Gathering data helps Greystar identify opportunities that are shared with those who can ultimately control utility usage at properties.
For its efforts, Greystar earned RealPage’s first Utility Management Advisory 2020 Sustainability and Innovation Award.
The hunt is on for efficiencies, education
It’s not all about the numbers. Even physically walking a property with a focus on identifying savings opportunities can be useful. Pete Zadoretzky, who serves as Vice President of Sustainability at Bozzuto Management, has turned ENERGY STAR’s® Treasure Hunt into a fact-finding mission at the company’s 260+ communities.
Site teams that participate can follow a “treasure map” to inspect common area lighting, building envelopes, vacant units, models, rooftops and garages, looking for inefficiencies. The very first High-Performance Inspection, as dubbed by Bozzuto, paid off immediately.
“One thing we found is that we had a lighting retrofit throughout the common areas that was assumed to be comprehensive,” Zadoretzky explained. “Going through this process we found that wasn’t exactly the case.”
Thus, the property wasn’t saving as much as it could have been.

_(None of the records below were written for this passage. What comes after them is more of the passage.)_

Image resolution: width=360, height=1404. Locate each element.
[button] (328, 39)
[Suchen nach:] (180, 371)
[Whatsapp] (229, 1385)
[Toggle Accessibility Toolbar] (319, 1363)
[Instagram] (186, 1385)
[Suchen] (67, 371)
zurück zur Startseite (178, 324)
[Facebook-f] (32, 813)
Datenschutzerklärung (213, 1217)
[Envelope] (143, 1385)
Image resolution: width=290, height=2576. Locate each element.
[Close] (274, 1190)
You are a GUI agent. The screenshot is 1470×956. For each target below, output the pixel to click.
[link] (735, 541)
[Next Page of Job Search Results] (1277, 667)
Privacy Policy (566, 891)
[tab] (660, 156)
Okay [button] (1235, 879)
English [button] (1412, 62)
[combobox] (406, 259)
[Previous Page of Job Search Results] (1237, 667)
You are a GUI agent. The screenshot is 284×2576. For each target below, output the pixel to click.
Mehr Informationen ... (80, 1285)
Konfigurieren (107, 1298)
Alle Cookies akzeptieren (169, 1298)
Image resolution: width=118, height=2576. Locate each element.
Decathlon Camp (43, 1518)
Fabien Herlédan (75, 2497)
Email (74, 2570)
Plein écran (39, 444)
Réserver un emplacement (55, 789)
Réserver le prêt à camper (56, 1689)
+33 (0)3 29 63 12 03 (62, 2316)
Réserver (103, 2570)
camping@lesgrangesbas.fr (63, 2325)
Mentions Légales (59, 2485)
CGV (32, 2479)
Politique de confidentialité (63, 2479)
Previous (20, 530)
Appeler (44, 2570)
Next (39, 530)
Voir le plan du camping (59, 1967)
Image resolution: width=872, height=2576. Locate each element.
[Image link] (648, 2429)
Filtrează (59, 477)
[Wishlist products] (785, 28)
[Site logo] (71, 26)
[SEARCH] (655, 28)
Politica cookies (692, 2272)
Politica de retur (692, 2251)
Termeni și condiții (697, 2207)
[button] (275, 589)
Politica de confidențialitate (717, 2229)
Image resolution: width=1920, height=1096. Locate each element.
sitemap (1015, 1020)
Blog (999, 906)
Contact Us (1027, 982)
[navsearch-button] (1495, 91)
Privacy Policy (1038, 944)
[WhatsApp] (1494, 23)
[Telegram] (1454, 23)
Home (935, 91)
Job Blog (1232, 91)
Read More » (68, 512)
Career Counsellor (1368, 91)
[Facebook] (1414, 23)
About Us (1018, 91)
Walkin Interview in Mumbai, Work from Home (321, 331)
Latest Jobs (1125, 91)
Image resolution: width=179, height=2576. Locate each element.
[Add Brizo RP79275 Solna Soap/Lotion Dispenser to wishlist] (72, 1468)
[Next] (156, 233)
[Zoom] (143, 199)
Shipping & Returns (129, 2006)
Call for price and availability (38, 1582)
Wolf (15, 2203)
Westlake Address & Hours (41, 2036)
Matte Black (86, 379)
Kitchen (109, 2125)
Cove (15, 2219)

The hunt will continue well into multifamily’s future, said Dan Winters, who heads GRESB in the Americas. “The metrics are there, and it’s just a matter of knitting together the data ecosystem to identify and address the gaps.”
But it takes village.
“You look both at an asset as a whole and what can be done within the residences,” says Chris Acker, VP of Community Technology Services for Lennar Multifamily Communities. “I think the IoT is the initial attraction, but the reality is that you start looking at how to maintain the asset and work with residents to understand how they can be sustainable within the unit. Sustainability is more effectively approached as a whole rather than in bits and pieces.”